The Nash Family Name
The English surname Nash is of a local origin, meaning that it is a name derived from the place where a man once lived or where he once held land. The source of the name can be traced to the Old English word "aesc" and the name itself is an abreviated form of "atten ash", that is, "at the ash tree". Thus, the original bearer of the name lived at, or near, the ash tree which distinguished him from others who may have had a similar first name.
The name is recorded in English documents as early as 1221. In that year a Richard del Eshe is listed in the Assize Rolls for Worcestershire. In 1296 Ralph de Asche is registered in the Subsidy Rolls for Sussex along with Alice aten Eysse and John ater Aysse. In 1890, Henry Guppy published "Homes of Family Names" which identified that the name "Nash" was most numerous in the English counties of Hertfordshire, Buckinghamshire and Surrey.

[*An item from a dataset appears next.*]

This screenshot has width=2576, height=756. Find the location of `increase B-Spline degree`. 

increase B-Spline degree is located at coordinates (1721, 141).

Motto: In Utroque Fidelis Translation (Faithful in Either Case)
Notable bearers of the name : Thomas Nash (1567-1601) English Poet, Dramatist and Pamphleteer. Born in Lowestoft and settled in London 1588. Later works include the satirical Pierce Pennilesse 1592, religious Christes Teares over Jerusalem 1593 and the comedy Summer's Last Will and Testament 1592.

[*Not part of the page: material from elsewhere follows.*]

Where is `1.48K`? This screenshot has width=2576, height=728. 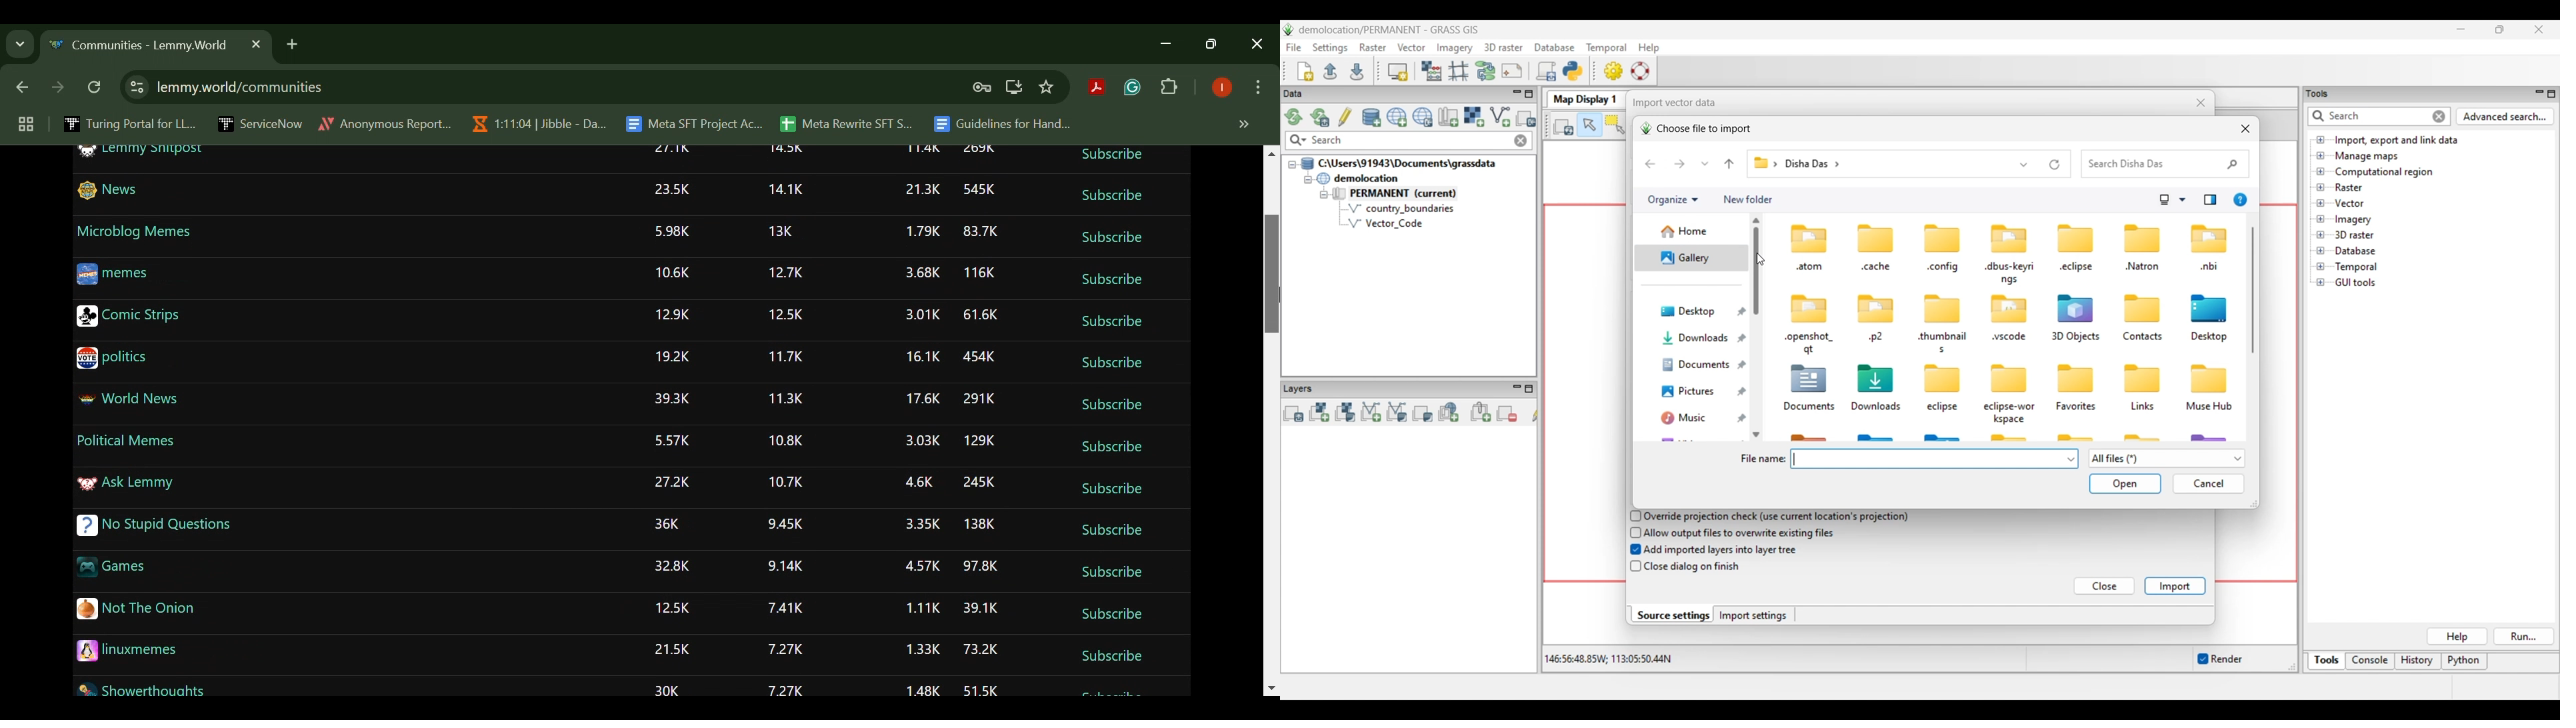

Richard "Beau" Nash (1674 -1762) British Aristocrat. From 1705 he was the master of ceremonies at Bath and made it the most fashionable watering-place in England, introducing a more polished code of manners into general use.
Paul Nash (1889 -1946) British Artist. Born in London. Became famous for his paintings of World War I, such as The Menin Road, in which he created strange patterns out of the scorched landscape of the Western Front. In World War II he was appointed official war artist to the Air Ministry. His two most celebrated works are Totes Meer / Dead Sea and The Battle of Britain.
John Northcote Nash (1893 -1977) British Landscape Artist and Engraver. Brother of artist Paul Nash.
Ogden Nash (1902-1971) American poet. Born in Rye, New York. He published numerous volumes of humerous, and quietly puncturing satire in verse with unorthodox rhyme. Publications include "Hard Lines" 1931, "The Face is Familiar" 1941, "Collected Verses" 1961.